Change in South Korean Way of Business?

Meanwhile, increasing attention is being paid to how Samsung’s decision will affect the other South Korean conglomerates in that they have benchmarked the top business group for long in many cases. At present, SK, Lotte, Hanwha and many more are running their own bodies that have similar functions as the Future Strategy Office of Samsung.

According to many experts, Samsung’s experiment can be a starting point for a change in their way of business that has continued for more than 50 years. Since industrialization back in the 1960s, South Korean conglomerates have adhered to fleet-type management, that is, the heads and the central bodies leading dozens of subsidiaries under tight control unlike in foreign business groups led by their boards of directors.
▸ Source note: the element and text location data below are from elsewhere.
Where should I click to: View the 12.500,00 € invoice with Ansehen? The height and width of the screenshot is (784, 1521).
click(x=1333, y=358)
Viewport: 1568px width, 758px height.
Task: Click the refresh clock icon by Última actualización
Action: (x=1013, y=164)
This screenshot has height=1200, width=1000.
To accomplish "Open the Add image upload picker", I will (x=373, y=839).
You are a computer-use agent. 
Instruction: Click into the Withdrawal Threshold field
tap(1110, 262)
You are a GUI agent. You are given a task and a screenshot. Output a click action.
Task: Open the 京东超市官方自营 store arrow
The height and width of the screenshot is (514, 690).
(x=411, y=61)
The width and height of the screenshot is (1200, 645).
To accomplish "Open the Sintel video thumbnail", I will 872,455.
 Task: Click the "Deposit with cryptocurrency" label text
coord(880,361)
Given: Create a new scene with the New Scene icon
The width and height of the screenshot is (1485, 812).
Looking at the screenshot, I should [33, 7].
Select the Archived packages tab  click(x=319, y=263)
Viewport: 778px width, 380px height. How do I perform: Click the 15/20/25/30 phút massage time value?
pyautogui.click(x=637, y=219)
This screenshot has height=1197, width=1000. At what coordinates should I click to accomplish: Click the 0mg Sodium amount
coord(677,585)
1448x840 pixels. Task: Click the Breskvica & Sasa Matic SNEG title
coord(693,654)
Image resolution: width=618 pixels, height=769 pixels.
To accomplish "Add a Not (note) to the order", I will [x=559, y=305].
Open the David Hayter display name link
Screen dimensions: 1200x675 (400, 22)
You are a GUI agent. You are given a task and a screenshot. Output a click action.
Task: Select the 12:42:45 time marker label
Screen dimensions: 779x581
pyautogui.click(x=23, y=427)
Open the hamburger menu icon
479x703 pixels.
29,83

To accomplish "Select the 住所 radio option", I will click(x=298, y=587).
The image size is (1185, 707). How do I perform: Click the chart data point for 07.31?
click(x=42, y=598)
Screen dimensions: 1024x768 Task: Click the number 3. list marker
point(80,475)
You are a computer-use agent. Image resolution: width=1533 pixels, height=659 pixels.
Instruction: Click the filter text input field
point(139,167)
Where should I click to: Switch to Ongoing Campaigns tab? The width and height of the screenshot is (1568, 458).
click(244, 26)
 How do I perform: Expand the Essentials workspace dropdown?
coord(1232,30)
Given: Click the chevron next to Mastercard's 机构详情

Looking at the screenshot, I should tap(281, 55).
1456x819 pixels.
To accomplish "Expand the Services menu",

At the same time, they have received special favors via their organizations in charge of relations with the government.

“At this moment, most South Korean conglomerates are in a transition period when the control is handed over to third- and fourth-generation owners and this handover of the control cannot be smooth in view of huge inheritance taxes,” Hansung University professor Kim Sang-jo remarked, mentioning, “In this regard, their best option is to strengthen the role of the boards of directors and ensure autonomous management by subsidiaries, which Samsung is doing now.” On the contrary, Bae Sang-geun, vice president of the Korea Economic Research Institute, pointed out, “South Korean business groups have prospered by coming up with high-quality products and services based on the combined abilities of multiple subsidiary companies and this business model for achieving efficiency from strong ownership is still valid and effective.”

“The overhaul of Samsung is expected to be imitated and followed by an increasing number of companies in South Korea in the long term,” said an industry insider, adding, “This is because the public is placing an increasing demand on the transparency of management in the ongoing traumatic Choi Soon-sil scandal.”